◆ Attività da svolgere:
(a) Rispondi alle domande seguenti in base al testo sugli orisha.
(i) Che cosa ricevette in dono ogni Orisha all'atto della creazione del mondo?
(ii) A quale elemento è associato Ogum?
(iii) A che cosa è interessata Yemojà?
(b) Cita dal testo sugli orisha il brano che comincia con le parole "Oshalà, aria. Di" e si ferma dopo le parole "natura della creazione.".
(c) Traduci in inglese questa frase del testo sugli orisha: "Allo stesso modo tutti gli elementi naturali, compresi i quattro fondamentali (terra, fuoco, aria, acqua), sono rappresentati dagli orisha che uniscono in un unico percorso i due distinti universi, quello umano e quello divino."
== Estratto della pagina ==
Gli orisha

All’atto della creazione del mondo ogni singolo Orisha ricevette in dono l’Ashe (la forza primordiale) conferendogli il potere di controllo sugli esseri e le cose del creato. Sin dal quel tempo ogni orisha si prese carico di una forza differente e specifica della Natura.

Allo stesso modo tutti gli elementi naturali, compresi i quattro fondamentali (terra, fuoco, aria, acqua), sono rappresentati dagli orisha che uniscono in un unico percorso i due distinti universi, quello umano e quello divino.

Oshalà, aria. Di carattere mite e di saldi principi etici, di norma presenta una certa attitudine per questioni di ordine superiore e si rifà alla natura della creazione.

Ogum, associato alla terra. Possiede un’innata tendenza ai problemi dell’ecologia , della salute e della famiglia, rivelando inoltre un forte legame con il mondo artistico.

Yemojà, acqua. Interessata alla salute mentale e fisica, alla fertilità e all’abbondanza.
===
== Materiale di riferimento ==
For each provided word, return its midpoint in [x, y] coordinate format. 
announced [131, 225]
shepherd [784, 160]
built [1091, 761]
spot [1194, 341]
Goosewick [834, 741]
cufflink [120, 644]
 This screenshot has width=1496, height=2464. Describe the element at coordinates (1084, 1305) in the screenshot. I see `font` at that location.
===
◆ Soluzioni:
(a)
(i) L'Ashe, cioè la forza primordiale.
(ii) Alla terra.
(iii) Alla salute mentale e fisica, alla fertilità e all'abbondanza.

(b)
Oshalà, aria. Di carattere mite e di saldi principi etici, di norma presenta una certa attitudine per questioni di ordine superiore e si rifà alla natura della creazione.

(c) In the same way, all natural elements, including the four fundamental ones (earth, fire, air, water), are represented by the orisha, who unite the two distinct universes, the human one and the divine one, in a single path.